● Work to be completed
Each entry here is to be restated word for word.

● Stored data
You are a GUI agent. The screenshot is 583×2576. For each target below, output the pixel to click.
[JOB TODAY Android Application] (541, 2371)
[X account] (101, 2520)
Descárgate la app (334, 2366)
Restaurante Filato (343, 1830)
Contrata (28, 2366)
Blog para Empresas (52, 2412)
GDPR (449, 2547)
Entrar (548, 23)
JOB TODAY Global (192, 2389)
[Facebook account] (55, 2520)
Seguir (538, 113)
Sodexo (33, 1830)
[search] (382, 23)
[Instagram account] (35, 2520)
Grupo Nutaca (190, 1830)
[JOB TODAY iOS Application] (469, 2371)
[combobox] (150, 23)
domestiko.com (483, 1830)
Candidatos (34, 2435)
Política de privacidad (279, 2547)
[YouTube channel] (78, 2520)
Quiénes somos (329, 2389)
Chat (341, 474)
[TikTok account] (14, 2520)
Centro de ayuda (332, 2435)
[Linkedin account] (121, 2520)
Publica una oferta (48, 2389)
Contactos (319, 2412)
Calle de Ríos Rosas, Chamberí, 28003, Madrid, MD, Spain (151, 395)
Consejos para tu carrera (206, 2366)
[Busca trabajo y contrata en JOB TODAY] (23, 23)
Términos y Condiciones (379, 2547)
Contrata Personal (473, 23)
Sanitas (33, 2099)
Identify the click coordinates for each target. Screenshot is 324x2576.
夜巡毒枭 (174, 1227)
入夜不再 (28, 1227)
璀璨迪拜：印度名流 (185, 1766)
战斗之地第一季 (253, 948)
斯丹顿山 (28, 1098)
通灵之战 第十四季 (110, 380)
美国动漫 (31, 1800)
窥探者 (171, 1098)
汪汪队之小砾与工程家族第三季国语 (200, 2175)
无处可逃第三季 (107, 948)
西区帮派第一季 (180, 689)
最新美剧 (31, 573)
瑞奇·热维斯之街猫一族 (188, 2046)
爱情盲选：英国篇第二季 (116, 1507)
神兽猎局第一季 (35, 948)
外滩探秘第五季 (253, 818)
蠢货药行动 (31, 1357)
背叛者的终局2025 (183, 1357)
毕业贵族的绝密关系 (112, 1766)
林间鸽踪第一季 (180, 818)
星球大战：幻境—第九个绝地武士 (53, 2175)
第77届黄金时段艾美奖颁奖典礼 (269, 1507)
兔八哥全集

● Expected answer
You are a GUI agent. The screenshot is 583×2576. For each target below, output the pixel to click.
[JOB TODAY Android Application] (541, 2371)
[X account] (101, 2520)
Descárgate la app (334, 2366)
Restaurante Filato (343, 1830)
Contrata (28, 2366)
Blog para Empresas (52, 2412)
GDPR (449, 2547)
Entrar (548, 23)
JOB TODAY Global (192, 2389)
[Facebook account] (55, 2520)
Seguir (538, 113)
Sodexo (33, 1830)
[search] (382, 23)
[Instagram account] (35, 2520)
Grupo Nutaca (190, 1830)
[JOB TODAY iOS Application] (469, 2371)
[combobox] (150, 23)
domestiko.com (483, 1830)
Candidatos (34, 2435)
Política de privacidad (279, 2547)
[YouTube channel] (78, 2520)
Quiénes somos (329, 2389)
Chat (341, 474)
[TikTok account] (14, 2520)
Centro de ayuda (332, 2435)
[Linkedin account] (121, 2520)
Publica una oferta (48, 2389)
Contactos (319, 2412)
Calle de Ríos Rosas, Chamberí, 28003, Madrid, MD, Spain (151, 395)
Consejos para tu carrera (206, 2366)
[Busca trabajo y contrata en JOB TODAY] (23, 23)
Términos y Condiciones (379, 2547)
Contrata Personal (473, 23)
Sanitas (33, 2099)
Identify the click coordinates for each target. Screenshot is 324x2576.
夜巡毒枭 (174, 1227)
入夜不再 (28, 1227)
璀璨迪拜：印度名流 (185, 1766)
战斗之地第一季 (253, 948)
斯丹顿山 (28, 1098)
通灵之战 第十四季 (110, 380)
美国动漫 (31, 1800)
窥探者 (171, 1098)
汪汪队之小砾与工程家族第三季国语 (200, 2175)
无处可逃第三季 (107, 948)
西区帮派第一季 (180, 689)
最新美剧 (31, 573)
瑞奇·热维斯之街猫一族 (188, 2046)
爱情盲选：英国篇第二季 (116, 1507)
神兽猎局第一季 (35, 948)
外滩探秘第五季 (253, 818)
蠢货药行动 (31, 1357)
背叛者的终局2025 (183, 1357)
毕业贵族的绝密关系 (112, 1766)
林间鸽踪第一季 (180, 818)
星球大战：幻境—第九个绝地武士 (53, 2175)
第77届黄金时段艾美奖颁奖典礼 (269, 1507)
兔八哥全集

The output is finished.